(PROVIDED DATA):
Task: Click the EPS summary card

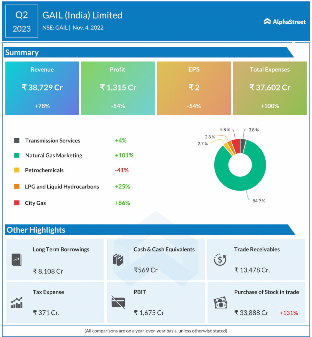Action: [194, 88]
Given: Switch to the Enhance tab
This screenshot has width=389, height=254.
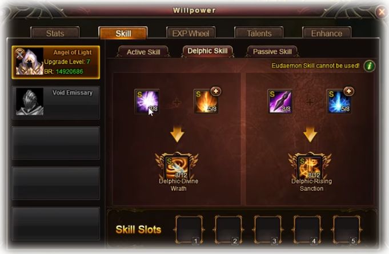Looking at the screenshot, I should 327,33.
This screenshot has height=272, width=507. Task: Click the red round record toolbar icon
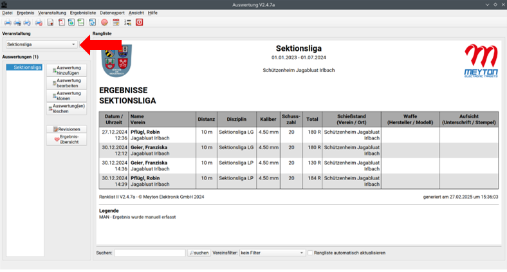pyautogui.click(x=104, y=23)
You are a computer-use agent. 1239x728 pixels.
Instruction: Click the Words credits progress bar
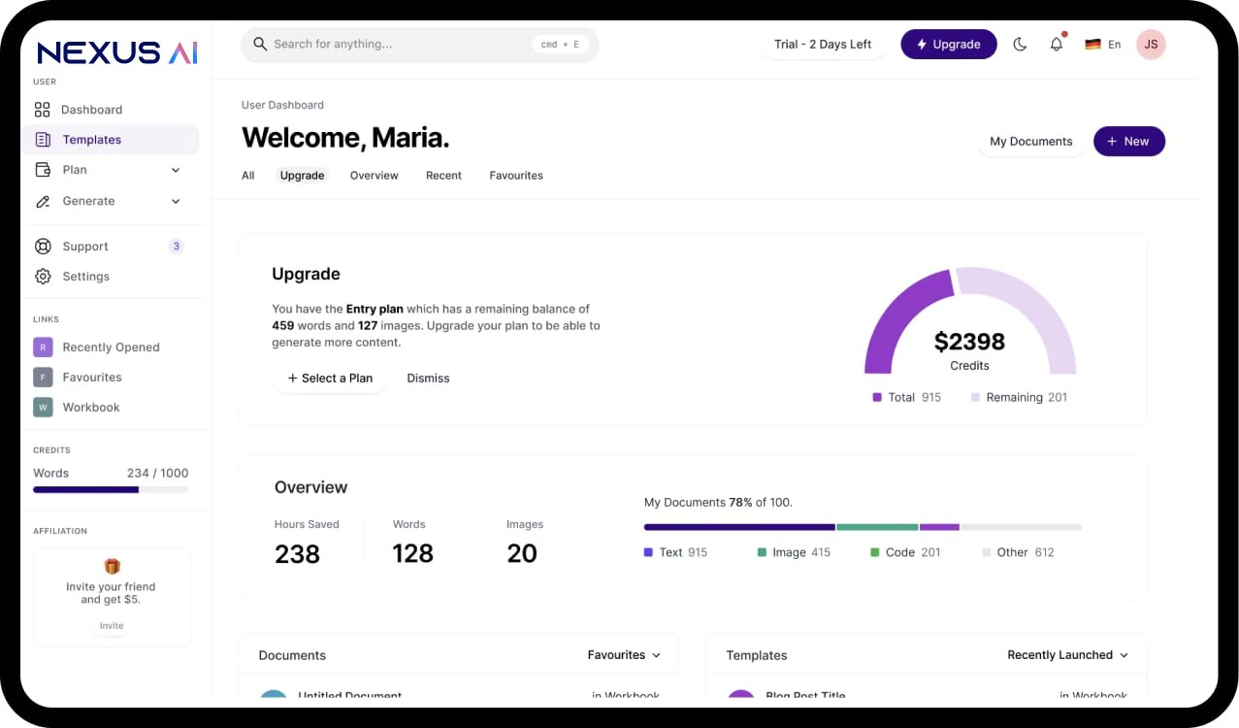(110, 489)
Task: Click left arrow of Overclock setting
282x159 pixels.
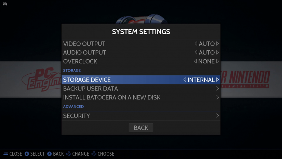Action: pos(196,62)

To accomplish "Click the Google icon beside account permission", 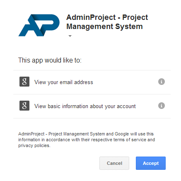I will point(24,106).
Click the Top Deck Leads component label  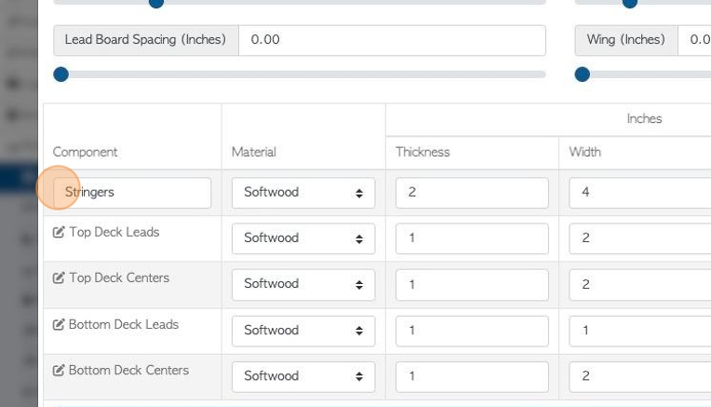(114, 232)
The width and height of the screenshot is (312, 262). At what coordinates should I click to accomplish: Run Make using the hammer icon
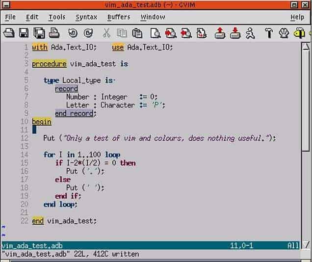(x=269, y=33)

(WHAT NEEDS TO BE DONE): Output, exactly as written, only the lines from the beginning of the listing through the line containing "Task: Click left arrow of Overclock setting", both included, and no pictures.

(OUTPUT FOR THIS TASK):
Task: Click the EPS summary card

Action: [194, 88]
Given: Switch to the Enhance tab
This screenshot has width=389, height=254.
Looking at the screenshot, I should 327,33.
This screenshot has height=272, width=507. Task: Click the red round record toolbar icon
pyautogui.click(x=104, y=23)
You are a computer-use agent. 1239x728 pixels.
Instruction: Click the Words credits progress bar
(110, 489)
Task: Click left arrow of Overclock setting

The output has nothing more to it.